Note April 2019: This plugin has been frozen in the last 5 years and has fallen out of alignment with the latexml master. Gradual work on repairing and modernizing it has begun, but third-party use is not advised until a new release is made.
An alternative grammar for parsing mathematical expressions for LaTeXML, implemented in Marpa::R2.
The grammar is loosely motivated by The Structure of Mathematical Expressions, and explores designing for ambiguous parses with follow-up semantic pruning.
perl Makefile.PL ; make
make test # Tests LaTeXML::MathSyntax
make test_classic # Tests LaTeXML::MathGrammar
Aims to also provide:
- A comprehensive test suite for parsing mathematical expressions into content MathML
- An automated test harness for developing math grammars for LaTeXML
- Convenient domain-specific languages for writing down tests (e.g. a write-efficient serialization for Content MathML)

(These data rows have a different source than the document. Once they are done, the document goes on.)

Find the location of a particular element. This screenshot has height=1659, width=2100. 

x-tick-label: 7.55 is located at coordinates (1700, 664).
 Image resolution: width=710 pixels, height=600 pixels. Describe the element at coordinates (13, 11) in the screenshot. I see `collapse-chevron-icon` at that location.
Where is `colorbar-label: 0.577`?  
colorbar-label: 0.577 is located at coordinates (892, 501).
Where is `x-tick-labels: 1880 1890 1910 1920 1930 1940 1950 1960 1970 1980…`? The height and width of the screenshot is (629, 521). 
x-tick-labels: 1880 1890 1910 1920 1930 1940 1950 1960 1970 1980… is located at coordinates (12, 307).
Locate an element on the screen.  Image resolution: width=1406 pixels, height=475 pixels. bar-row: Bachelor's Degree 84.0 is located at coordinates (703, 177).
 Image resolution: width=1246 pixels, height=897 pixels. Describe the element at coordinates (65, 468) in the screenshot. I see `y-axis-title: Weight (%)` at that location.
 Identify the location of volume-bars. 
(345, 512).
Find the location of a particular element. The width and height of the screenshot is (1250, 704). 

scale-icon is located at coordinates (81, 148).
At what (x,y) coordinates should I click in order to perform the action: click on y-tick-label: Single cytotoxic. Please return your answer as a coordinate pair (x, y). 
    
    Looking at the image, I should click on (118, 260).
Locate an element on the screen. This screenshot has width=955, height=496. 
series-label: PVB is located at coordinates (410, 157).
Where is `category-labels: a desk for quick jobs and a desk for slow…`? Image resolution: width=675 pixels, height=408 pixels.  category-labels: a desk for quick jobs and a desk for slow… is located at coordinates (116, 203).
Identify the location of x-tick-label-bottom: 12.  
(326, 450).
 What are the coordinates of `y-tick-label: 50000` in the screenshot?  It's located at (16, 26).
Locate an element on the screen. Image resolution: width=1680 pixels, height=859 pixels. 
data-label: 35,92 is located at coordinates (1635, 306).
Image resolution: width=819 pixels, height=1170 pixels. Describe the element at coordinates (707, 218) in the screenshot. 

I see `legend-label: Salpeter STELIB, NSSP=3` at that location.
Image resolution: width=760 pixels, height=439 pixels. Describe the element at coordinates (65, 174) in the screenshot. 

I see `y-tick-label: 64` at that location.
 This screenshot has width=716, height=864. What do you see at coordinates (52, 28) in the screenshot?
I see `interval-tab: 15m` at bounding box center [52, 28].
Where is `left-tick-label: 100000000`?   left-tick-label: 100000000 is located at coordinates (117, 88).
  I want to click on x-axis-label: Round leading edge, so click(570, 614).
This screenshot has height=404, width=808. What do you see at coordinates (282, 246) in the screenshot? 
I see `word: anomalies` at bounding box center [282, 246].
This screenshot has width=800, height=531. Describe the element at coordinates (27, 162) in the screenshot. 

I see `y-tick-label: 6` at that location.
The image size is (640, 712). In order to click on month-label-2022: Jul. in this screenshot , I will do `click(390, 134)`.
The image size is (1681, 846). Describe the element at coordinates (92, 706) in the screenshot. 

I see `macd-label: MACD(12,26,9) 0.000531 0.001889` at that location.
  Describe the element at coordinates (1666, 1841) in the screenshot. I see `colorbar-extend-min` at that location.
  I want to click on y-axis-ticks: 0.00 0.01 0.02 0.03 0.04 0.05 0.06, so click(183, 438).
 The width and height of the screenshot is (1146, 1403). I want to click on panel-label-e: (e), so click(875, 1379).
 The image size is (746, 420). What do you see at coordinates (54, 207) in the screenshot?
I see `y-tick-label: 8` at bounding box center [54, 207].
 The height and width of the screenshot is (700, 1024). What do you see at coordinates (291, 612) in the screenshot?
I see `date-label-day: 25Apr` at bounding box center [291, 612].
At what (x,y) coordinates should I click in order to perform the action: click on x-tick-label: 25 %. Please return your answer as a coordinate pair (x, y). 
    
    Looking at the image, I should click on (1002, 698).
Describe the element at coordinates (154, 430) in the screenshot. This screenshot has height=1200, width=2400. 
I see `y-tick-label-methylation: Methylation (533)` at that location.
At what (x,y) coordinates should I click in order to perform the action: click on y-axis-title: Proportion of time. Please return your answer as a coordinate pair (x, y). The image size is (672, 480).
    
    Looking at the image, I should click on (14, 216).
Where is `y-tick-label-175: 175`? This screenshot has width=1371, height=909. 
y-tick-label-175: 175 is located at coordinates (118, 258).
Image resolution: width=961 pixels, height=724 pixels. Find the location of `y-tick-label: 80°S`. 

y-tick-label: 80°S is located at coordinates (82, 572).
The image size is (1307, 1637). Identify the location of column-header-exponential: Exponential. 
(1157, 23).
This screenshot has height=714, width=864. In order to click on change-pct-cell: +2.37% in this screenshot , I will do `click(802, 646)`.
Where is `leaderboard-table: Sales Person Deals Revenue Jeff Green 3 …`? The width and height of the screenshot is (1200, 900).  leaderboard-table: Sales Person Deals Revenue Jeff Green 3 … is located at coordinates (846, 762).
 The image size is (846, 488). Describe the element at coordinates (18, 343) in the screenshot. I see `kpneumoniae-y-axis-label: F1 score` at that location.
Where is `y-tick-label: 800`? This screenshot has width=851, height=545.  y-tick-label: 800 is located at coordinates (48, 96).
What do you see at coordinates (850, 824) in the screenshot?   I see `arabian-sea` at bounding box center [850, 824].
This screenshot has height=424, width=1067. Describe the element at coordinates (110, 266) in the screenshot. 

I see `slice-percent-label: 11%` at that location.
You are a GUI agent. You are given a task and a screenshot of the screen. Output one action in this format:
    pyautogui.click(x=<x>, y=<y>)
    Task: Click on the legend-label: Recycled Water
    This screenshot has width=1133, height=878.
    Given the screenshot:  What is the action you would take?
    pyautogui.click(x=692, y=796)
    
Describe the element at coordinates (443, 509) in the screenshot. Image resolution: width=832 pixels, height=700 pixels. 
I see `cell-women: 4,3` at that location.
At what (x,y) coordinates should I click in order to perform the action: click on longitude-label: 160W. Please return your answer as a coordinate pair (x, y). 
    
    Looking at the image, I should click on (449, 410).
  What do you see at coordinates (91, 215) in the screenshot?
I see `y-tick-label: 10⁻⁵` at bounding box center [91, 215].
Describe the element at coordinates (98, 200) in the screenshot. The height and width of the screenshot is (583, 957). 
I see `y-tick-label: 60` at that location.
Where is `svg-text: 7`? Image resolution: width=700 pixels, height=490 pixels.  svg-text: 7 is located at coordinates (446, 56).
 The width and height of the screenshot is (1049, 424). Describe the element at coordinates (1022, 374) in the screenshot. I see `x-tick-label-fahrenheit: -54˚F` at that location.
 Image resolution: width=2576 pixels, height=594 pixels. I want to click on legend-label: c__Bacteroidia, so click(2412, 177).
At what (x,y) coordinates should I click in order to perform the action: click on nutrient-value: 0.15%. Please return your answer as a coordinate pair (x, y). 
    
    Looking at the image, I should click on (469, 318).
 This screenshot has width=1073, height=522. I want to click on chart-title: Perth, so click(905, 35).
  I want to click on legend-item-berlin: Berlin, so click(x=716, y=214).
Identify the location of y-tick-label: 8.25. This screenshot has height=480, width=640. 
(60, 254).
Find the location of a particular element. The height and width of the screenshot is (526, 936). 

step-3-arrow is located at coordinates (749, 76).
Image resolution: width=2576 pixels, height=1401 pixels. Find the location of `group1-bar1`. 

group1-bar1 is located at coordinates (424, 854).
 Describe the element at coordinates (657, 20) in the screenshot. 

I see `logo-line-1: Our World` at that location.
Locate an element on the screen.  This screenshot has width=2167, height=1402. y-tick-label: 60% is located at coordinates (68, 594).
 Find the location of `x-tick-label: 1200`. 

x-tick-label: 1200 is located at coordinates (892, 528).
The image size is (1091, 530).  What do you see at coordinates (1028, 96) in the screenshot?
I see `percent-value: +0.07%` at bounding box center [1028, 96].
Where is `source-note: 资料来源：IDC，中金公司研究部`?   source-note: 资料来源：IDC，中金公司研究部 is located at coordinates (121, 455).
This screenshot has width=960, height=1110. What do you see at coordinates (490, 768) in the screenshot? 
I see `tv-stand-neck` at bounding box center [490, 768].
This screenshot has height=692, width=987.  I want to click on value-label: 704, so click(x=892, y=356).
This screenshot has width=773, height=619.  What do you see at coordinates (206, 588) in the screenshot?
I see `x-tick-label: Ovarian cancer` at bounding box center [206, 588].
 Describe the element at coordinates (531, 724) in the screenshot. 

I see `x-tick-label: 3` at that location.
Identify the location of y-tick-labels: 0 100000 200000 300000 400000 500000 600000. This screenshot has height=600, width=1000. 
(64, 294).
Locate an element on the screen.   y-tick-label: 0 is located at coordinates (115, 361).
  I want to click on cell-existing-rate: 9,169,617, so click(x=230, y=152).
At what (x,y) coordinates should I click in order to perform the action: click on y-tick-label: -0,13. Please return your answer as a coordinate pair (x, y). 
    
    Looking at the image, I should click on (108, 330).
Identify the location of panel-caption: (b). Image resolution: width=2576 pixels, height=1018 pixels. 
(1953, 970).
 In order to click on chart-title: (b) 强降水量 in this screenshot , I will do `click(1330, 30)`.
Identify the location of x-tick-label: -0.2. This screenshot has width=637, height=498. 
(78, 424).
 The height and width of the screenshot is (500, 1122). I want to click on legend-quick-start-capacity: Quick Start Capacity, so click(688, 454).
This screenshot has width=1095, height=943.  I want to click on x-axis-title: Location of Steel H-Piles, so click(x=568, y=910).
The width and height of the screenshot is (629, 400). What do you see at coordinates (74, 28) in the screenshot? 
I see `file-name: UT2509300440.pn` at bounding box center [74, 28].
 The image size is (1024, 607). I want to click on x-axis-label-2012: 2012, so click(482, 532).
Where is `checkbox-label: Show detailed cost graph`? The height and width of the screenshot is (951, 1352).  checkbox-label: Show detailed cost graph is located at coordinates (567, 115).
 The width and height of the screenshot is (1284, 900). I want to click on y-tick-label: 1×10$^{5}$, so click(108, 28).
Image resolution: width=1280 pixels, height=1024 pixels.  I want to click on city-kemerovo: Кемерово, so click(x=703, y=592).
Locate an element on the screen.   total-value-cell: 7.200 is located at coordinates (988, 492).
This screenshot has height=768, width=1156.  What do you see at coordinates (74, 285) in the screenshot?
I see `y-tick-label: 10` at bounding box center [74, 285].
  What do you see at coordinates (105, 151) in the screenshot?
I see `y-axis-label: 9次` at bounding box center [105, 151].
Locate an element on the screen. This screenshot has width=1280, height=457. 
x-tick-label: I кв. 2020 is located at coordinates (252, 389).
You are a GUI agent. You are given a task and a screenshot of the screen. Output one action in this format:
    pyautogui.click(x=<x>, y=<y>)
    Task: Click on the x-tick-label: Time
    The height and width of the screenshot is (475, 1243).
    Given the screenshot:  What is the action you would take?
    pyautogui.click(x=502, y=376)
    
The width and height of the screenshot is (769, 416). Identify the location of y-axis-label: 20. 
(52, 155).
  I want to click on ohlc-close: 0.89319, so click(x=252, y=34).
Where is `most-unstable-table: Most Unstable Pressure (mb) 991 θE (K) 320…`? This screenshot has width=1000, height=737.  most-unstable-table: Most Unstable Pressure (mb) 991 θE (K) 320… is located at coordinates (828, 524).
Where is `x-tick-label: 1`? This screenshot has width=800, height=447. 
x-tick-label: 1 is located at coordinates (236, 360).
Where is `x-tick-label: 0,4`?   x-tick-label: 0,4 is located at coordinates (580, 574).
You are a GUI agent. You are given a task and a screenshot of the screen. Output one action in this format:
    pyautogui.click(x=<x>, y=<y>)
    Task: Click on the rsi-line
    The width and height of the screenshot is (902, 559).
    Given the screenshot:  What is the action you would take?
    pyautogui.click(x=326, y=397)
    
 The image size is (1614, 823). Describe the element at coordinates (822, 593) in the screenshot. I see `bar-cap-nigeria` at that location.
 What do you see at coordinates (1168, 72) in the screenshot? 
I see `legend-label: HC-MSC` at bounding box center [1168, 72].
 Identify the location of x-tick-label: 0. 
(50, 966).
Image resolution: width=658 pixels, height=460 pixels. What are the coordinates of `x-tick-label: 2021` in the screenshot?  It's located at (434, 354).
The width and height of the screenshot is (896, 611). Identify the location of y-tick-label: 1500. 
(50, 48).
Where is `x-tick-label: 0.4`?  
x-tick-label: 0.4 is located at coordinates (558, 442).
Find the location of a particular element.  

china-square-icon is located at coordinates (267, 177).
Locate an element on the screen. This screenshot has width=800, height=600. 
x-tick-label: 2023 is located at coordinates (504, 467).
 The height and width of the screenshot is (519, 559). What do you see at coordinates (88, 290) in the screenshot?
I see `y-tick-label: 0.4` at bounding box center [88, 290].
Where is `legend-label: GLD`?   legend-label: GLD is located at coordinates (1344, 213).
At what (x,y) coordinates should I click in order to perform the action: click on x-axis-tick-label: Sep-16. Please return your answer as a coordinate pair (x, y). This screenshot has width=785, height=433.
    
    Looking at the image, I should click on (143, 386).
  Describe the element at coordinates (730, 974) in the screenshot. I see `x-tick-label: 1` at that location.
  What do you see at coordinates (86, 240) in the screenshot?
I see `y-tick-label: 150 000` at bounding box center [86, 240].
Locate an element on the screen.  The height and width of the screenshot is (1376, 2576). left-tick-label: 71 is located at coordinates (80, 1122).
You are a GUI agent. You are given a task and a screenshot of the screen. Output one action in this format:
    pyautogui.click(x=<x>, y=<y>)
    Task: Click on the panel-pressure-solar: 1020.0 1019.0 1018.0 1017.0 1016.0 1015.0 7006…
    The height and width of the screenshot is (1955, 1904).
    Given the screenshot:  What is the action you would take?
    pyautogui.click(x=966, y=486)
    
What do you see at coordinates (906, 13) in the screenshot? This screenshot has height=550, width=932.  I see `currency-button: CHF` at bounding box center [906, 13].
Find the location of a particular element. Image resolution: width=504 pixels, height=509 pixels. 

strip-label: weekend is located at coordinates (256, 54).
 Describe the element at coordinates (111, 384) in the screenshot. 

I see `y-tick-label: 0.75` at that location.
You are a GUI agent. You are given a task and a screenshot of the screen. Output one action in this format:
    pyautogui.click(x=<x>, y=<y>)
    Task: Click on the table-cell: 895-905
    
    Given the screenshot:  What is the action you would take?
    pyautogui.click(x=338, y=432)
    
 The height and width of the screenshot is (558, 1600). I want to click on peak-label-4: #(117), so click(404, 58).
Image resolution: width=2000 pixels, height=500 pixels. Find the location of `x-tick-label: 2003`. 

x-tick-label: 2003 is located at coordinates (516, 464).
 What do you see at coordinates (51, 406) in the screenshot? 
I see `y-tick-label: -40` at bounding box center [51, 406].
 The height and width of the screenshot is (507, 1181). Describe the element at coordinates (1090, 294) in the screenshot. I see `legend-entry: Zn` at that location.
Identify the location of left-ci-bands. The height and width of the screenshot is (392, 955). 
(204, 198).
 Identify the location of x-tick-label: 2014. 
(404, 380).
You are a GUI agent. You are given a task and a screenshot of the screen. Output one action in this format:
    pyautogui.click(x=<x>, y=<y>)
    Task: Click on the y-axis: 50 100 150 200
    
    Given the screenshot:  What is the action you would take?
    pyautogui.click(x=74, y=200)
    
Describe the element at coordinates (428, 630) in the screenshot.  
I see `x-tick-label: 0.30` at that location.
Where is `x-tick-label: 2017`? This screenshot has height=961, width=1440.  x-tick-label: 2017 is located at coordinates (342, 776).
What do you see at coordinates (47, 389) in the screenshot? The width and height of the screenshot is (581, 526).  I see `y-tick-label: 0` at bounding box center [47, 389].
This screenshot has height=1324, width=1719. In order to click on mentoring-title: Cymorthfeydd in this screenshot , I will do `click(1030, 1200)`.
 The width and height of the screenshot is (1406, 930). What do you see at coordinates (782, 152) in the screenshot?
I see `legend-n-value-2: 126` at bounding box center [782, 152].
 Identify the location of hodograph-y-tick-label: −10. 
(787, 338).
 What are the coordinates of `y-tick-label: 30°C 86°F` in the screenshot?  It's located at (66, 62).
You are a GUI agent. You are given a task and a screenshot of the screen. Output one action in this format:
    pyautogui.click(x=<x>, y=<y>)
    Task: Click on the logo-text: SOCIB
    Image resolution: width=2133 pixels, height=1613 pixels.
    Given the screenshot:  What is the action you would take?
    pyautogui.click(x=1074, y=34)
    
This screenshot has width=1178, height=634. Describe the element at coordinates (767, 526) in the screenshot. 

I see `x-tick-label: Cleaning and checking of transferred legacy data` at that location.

- Gradually formalising all of DLMF's ~10,000 equations.
- Intending to formalize ~1,000 or more formulas from arXiv.org
- Each item in the test suite consists of a
<TeX formula, Content MathML tree>
tuple. - The TeX can be any input written in a real-world mathematical document.
- The Content MathML tree must be written in the strict CMML syntax, complying with existing content dictionaries.
- The CMML tree must avoid large semantic rewrites of the input expression.
Example: In the case of an ellipssis (...) the annotation should ideally preserve the ellipsis explicitly
via a special underspecified symbol, such as :underspecified:ellipsis
.
Full formalization is not only difficult, but also not always possible, for ellided content.
The rule of thumb should always be to consider whether a math grammar should realistically be expected to perform
the analysis necessary for the rewrite.